Exercise

Does age play a role?

Another variable that could influence survival is age; since it's probable that children were saved first. You can test this by creating a new column with a categorical variable Child. Child will take the value 1 in cases where age is less than 18, and a value of 0 in cases where age is greater than or equal to 18.

To add this new variable you need to do two things (i) create a new column, and (ii) provide the values for each observation (i.e., row) based on the age of the passenger.

Adding a new column with Pandas in Python is easy and can be done via the following syntax:

your_data["new_var"] = 0

This code would create a new column in the train DataFrame titled new_var with 0 for each observation.

To set the values based on the age of the passenger, you make use of a boolean test inside the square bracket operator. With the []-operator you create a subset of rows and assign a value to a certain variable of that subset of observations. For example,

train["new_var"][train["Fare"] > 10] = 1

would give a value of 1 to the variable new_var for the subset of passengers whose fares greater than 10. Remember that new_var has a value of 0 for all other values (including missing values).

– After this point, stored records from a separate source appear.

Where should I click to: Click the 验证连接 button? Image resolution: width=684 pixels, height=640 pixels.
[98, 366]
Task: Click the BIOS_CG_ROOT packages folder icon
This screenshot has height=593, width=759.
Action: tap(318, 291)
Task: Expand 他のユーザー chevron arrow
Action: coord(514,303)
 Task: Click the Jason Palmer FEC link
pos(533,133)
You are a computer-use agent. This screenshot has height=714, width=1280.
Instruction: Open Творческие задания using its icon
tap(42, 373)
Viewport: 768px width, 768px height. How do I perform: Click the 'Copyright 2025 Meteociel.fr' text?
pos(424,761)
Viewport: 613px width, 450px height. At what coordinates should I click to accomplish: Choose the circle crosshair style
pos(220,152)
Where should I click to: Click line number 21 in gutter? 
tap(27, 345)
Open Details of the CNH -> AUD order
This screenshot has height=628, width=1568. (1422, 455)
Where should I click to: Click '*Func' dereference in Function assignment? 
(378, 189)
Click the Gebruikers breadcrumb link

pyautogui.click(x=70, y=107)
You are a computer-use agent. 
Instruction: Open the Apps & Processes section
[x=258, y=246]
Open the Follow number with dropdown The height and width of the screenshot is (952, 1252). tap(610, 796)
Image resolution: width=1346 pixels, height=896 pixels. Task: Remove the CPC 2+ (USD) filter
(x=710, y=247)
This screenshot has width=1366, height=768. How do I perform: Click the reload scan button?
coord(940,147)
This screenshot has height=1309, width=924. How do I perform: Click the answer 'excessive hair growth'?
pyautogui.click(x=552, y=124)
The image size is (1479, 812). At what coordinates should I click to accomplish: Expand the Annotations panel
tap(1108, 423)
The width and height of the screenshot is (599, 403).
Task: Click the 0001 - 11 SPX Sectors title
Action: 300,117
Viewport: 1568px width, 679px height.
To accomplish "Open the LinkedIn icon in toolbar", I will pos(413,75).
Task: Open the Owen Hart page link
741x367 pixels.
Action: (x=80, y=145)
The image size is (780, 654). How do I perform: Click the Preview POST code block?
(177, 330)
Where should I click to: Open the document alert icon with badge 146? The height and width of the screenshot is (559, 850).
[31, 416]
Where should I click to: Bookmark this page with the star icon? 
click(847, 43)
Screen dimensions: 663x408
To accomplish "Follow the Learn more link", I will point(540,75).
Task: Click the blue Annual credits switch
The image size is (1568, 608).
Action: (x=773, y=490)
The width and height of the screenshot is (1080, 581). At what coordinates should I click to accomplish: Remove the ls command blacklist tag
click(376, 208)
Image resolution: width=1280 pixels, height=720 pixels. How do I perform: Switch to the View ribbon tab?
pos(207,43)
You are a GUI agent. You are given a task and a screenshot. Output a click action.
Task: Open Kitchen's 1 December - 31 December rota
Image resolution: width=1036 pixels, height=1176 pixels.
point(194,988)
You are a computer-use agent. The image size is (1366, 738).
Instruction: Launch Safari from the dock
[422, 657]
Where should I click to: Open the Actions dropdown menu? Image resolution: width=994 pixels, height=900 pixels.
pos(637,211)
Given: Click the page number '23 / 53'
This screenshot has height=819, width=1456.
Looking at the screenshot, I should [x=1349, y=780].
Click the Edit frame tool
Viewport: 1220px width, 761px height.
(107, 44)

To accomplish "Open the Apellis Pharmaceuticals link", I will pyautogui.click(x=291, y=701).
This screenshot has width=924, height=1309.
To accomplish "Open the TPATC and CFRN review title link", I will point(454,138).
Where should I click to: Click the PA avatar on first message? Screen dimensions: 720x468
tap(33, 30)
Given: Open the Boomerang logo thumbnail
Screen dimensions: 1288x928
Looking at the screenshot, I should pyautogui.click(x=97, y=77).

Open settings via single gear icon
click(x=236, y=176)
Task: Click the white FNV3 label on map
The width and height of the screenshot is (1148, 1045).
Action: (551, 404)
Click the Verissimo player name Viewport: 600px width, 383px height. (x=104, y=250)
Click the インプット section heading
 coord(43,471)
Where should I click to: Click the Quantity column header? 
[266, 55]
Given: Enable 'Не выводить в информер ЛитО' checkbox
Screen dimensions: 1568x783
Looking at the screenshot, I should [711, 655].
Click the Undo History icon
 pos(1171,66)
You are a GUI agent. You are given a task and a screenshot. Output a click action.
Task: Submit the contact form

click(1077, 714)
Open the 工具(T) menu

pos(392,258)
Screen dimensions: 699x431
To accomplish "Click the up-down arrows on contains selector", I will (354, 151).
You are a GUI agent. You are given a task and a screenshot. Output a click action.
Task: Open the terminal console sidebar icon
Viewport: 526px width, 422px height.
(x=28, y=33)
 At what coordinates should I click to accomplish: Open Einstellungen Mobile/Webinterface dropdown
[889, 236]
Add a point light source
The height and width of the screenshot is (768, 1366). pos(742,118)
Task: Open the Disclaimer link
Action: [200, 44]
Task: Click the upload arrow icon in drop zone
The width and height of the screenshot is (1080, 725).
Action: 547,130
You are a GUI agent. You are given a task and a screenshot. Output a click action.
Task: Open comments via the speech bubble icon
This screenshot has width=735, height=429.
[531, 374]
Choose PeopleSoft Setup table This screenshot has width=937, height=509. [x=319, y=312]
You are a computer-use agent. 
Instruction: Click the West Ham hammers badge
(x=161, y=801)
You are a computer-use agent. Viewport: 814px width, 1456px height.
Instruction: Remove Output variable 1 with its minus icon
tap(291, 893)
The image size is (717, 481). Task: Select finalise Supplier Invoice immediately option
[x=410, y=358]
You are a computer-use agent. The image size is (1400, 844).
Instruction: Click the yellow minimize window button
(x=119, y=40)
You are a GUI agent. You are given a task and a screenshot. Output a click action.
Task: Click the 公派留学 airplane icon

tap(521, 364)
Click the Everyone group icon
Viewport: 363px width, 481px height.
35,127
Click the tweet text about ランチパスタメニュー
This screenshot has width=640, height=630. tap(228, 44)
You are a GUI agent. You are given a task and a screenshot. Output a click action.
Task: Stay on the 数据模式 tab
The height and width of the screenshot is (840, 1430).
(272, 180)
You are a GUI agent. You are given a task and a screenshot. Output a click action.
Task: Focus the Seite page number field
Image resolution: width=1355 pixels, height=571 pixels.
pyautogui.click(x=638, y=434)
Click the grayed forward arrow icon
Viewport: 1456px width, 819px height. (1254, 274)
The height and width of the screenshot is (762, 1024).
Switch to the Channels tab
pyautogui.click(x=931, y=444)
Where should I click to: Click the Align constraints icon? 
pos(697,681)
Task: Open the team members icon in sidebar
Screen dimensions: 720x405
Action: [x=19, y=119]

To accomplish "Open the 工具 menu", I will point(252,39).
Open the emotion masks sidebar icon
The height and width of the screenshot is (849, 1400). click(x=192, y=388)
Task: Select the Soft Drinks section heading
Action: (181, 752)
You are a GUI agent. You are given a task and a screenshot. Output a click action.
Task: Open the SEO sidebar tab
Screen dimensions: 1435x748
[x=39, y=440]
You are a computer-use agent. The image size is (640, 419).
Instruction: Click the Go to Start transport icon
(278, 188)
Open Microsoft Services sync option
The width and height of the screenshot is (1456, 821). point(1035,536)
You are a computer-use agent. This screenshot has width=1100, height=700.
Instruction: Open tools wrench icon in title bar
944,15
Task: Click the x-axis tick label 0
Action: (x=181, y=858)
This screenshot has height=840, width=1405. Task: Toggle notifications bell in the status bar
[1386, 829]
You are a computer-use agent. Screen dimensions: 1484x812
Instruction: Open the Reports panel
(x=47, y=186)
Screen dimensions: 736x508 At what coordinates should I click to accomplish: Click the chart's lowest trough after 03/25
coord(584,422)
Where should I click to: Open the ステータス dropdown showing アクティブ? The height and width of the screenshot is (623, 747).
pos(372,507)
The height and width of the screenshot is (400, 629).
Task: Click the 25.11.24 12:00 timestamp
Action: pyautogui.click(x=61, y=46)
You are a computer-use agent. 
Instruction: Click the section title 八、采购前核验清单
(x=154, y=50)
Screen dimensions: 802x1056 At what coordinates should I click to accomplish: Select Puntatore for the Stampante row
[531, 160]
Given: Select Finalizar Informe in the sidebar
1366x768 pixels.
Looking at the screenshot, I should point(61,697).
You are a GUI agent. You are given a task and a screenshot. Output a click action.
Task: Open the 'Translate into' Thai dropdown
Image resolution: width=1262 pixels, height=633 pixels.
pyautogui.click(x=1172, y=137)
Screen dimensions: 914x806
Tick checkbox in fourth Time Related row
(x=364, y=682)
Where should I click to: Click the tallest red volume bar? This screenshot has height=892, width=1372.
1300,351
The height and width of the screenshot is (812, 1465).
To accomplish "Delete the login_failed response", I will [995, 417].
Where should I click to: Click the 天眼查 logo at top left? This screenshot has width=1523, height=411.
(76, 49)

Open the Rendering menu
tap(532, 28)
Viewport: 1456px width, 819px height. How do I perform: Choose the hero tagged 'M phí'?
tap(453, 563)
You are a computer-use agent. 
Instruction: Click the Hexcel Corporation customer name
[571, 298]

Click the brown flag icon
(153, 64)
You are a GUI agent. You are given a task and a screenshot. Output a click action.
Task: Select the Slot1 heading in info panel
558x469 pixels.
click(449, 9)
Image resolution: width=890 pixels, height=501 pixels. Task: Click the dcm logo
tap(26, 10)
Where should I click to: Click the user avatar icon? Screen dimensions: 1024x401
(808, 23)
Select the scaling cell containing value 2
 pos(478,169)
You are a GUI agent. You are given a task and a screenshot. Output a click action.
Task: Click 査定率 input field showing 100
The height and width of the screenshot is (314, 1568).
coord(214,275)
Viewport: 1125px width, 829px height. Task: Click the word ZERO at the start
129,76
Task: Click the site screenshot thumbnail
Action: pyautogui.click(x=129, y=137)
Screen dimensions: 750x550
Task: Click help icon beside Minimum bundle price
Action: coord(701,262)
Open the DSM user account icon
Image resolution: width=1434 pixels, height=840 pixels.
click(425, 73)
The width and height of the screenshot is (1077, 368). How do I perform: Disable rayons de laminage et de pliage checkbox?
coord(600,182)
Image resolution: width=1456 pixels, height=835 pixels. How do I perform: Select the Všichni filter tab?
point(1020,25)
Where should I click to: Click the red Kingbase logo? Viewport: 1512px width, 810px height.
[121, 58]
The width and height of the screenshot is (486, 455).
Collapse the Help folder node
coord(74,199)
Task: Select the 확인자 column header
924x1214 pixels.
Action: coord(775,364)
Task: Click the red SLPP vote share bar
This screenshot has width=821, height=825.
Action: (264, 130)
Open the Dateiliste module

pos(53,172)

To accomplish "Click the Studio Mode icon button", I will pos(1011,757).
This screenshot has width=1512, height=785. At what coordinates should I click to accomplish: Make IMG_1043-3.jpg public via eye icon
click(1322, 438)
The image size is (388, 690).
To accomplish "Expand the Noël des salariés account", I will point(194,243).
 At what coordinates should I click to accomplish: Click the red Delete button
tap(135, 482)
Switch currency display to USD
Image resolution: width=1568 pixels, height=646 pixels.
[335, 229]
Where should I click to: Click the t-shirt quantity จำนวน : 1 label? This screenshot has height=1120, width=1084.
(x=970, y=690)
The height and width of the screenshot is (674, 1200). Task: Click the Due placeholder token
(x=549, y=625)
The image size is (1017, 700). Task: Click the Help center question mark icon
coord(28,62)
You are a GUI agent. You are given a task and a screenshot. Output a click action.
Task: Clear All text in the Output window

A new column called Child in the train data frame has been created for you that takes the value NaN for all observations.

Instructions

100 XP
  • Set the values of Child to 1 is the passenger's age is less than 18 years.
  • Then assign the value 0 to observations where the passenger is greater than or equal to 18 years in the new Child column.
  • Compare the normalized survival rates for those who are <18 and those who are older. Use code similar to what you had in the previous exercise.